National Transport Surveys: What Can We Learn from International Comparison?



National Transport Surveys: What Can We Learn from International Comparison?

Authors

P Bonnel, LET, FR; J Armoogum, INRETS, FR

Description

Presentation of the results of a survey on national transport survey (NTS) in 10 countries to prepare the next French NTS. The communication deals with the methodological comparisons and the lessons for the French NTS

Abstract

France is preparing the next transport national survey forecast for 2007. In this perspective, INRETS and LET, in collaboration with FUNDP (Namur, Belgium) are in charge of an analysis both on methodological aspects and survey content. This analysis deals among others on the contribution of new technologies to improve data quality while maintaining data comparability with previous survey (1994 et 1980 for the two last ones).

In this perspective we have conducted a survey of the National transport survey responsible of ten countries. This survey analyses mainly the following dimensions:
Survey objectives and partners involved;
Target population both in terms of individuals and trips;
Sampling technique;
Protocol and survey methodology (survey mode, use of CATI, CAPI? systems?);
Coding and especially geocoding of data (use of new technologies?);
Non-response analysis and weighting procedure.

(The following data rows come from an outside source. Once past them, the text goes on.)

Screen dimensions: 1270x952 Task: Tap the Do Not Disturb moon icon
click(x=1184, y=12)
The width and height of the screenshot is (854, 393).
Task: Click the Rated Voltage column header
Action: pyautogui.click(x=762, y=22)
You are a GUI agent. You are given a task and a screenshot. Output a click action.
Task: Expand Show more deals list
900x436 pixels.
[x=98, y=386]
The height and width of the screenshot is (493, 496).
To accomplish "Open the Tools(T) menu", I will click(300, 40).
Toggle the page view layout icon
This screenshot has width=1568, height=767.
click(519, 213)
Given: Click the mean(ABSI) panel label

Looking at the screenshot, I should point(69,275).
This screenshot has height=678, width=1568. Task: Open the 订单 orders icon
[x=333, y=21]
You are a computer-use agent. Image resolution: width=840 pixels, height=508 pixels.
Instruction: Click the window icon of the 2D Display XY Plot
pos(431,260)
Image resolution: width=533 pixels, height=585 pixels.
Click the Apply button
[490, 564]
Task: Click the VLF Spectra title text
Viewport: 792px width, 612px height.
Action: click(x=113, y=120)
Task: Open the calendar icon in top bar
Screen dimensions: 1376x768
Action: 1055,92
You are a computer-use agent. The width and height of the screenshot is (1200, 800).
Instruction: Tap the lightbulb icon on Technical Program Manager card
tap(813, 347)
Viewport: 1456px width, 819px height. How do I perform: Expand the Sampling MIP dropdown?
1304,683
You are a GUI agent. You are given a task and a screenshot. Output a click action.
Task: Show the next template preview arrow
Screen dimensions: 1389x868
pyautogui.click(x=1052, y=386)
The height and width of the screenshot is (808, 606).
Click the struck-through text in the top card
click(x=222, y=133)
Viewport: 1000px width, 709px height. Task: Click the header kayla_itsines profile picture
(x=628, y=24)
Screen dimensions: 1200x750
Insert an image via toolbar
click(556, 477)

From the first results, we can observe great methodological differences between countries. First the definition of trips under collection is different even between European countries. Some countries collect only daily mobility while in other long distance trips are also collected with various definition of long distance (more than 100km, more than 50 miles, a night outside home?). In half countries data collection is realised continuously while in other only at periodic interval (7 years in average, 13 years for the next one in France). CATI or CAPI systems are now the rule for the last surveys conducted. Geocoding is performed in some countries while other realise coding only at communal level. GPS use is still not generalise in any country for trip collection even if there is some projects in some countries. Most of the countries develop weighting procedure to correct for non-response but only few develop strategies to survey non respondent.

The communication will present the results of the comparison and the lessons we can get from this analysis for the next French national transport survey.